Коля сочувственно покачал головой:

— Драло? Отдавал концы?

— Совершенно нормально. Как будто ни в одном гла­зу. Смеяться хотелось… Прутья железные гнуть…

Катаев недоверчиво посмотрел на меня:

— И все?

— Все.

— Не заливаешь?

— Что ты пристал?..— разозлился я.

— А сейчас почему не потребляешь?

— А зачем?

Коля задумался. Тряхнул головой и засмеялся:

— Действительно, зачем?

И потащил меня слушать артистов. Сидели мы недалеко от Арефы и Зары, и я больше наблюдал за ними, чем смотрел на сцену.

В коротком -перерыве между моей лекцией и концер­том мне показалось, что Денисов хотел подойти погово­рить. Но меня окружили дружинники, нахваливая мое выступление. Я отшучивался, краснел и теребил свой ус.

После концерта, который . покорил бахмачеевцев, я намеренно задержался.

Станичники, довольные, растекались группками по тихим улочкам, а хуторских Коля организовал развезти на машине.

Придумано было здорово. И я уверен, что сделал это он не из-за приезжих артистов.

Перед тем как залезть в машину, Арефа все-таки по­дошел ко мне и спросил:

— От Ксюши есть известия?

Ксения Филипповна уехала в область на семинар.

— Пока нет,— ответил я.

Конечно, не за этим только обратился Арефа. Он постоял, помолчал.

— Будешь завтра у себя?

— Конечно! Заходите, Арефа Иванович. Денисов кивнул, хотел еще что-то сказать, но махнул рукой.

— Ладно… Завтра.

Ему, видно, надо было сообщить что-то важное. И тяжелое для него, Арефы. Что ж, хорошо, он первый решил обратиться ко мне.

Но почему я сказал ему, что после обеда? И вообще, понятие рабочего дня было у меня очень растяжимо. В первую же неделю я повесил в своей комнате объявле­ние о часах работы и приема. Я долго колебался, когда написать перерыв.
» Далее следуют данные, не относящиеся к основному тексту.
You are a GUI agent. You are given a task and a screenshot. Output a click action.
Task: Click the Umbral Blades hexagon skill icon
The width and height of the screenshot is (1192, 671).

— Пиши перерыв с часу до двух, как у Клавы,— по­советовала Ксения Филипповна. И с усмешкой добави­ла: — А вообще, у нас в деревне перерыв с десяти до че­тырех, если удастся, конечно.

— Дня? — спросил я.

— Кто ж днем почивает, Дмитрий Александрович,— усмехнулась Ракитина.

Ее горькую усмешку я понял потом. Меня беспокоили днем и ночью, в будни и в праздники, начальство и кол­хозники.

В какой раз позавидовал Борьке Михайлову: в городе все стоит на своих местах, железный порядок службы никто не нарушает, и в свободное время ты сам себе хо­зяин.

И все-таки, почему я сказал Арефе, чтобы он пришел после обеда?

Вот. Решил с утра заняться пропажей Маркиза по всем правилам. Как-никак, а скакуна оценивали в тысячу рублей. И если его украли, в общем, дело что ни на есть самое уголовное.